Currently, new treatment methods are becoming more common, and likewise, more patients are receiving these therapy regimes, providing increasingly more suitable datasets. For a reliable use in a clinical context, like a tumor board, further modeling is required, as well as validation with real patients’ data to ensure a valid output. We will continue our work with the model to ensure successful validation and aim to create a larger more comprehensive model to depict a more detailed decision-making process, leading to more patient-focused and precise decisions.

5. Conclusions

We created a model to represent a physician’s train of thought within a tumor board regarding therapy decisions based on clinical data and additionally including pre-processed molecular information to help identify the right treatment for the right patient.
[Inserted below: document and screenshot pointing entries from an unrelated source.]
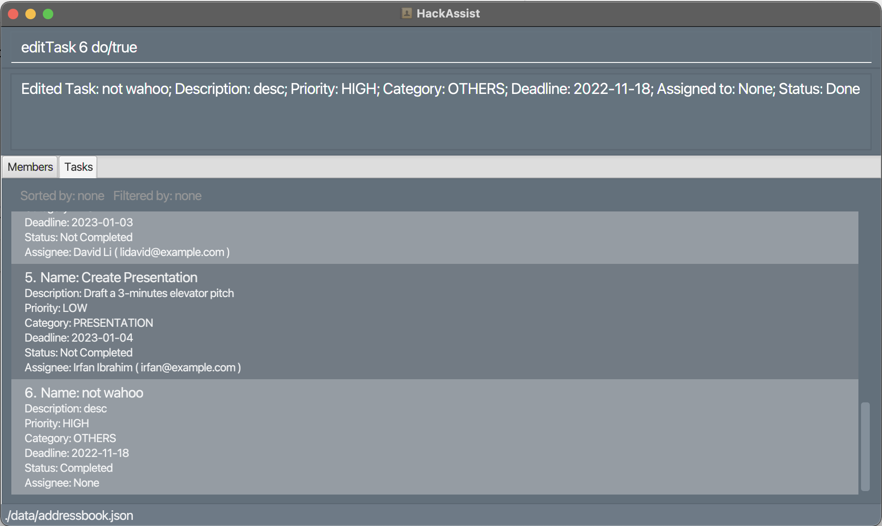Switch to the Members tab
The width and height of the screenshot is (882, 526).
30,167
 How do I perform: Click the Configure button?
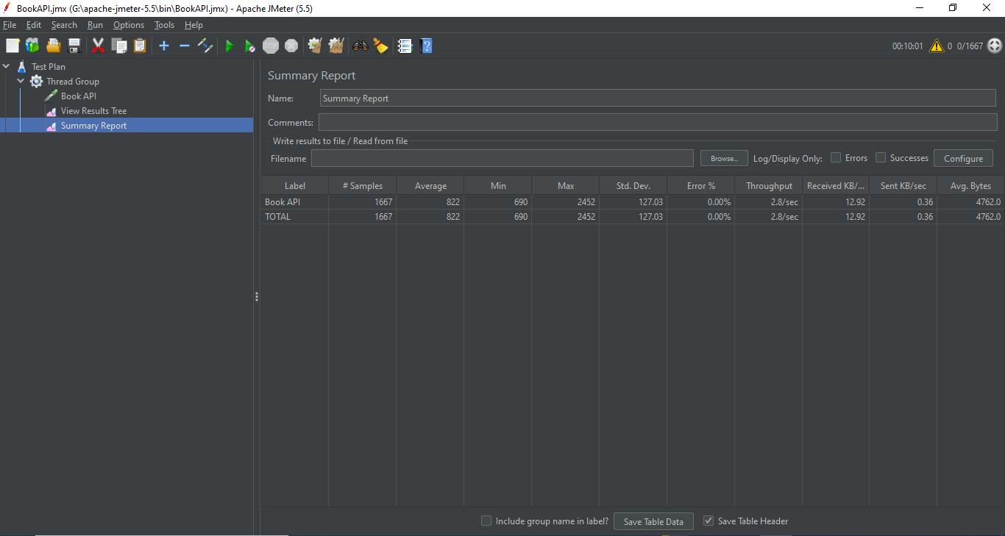click(x=963, y=157)
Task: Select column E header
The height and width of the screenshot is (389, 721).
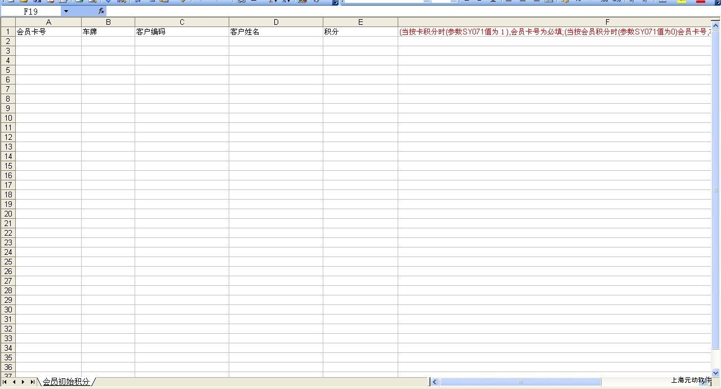Action: click(360, 22)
As shown, the use of BNs is suitable to fulfill this task, resulting in a model that is able to depict decisions and trains of thought, resulting in a comprehensible decision. The model will be integrated into a larger decision context, so more patient-centered factors, ‘drug factors’ like their side effects and potential adverse events as well as ‘tumor factors’ related to their molecular-genetic and immunologic properties, will be respected in the future. This larger context may help to achieve improvements, resulting in more individual, patient-focused, and precise decision-making for adequately stratified or even personalized treatment of HNSCC patients.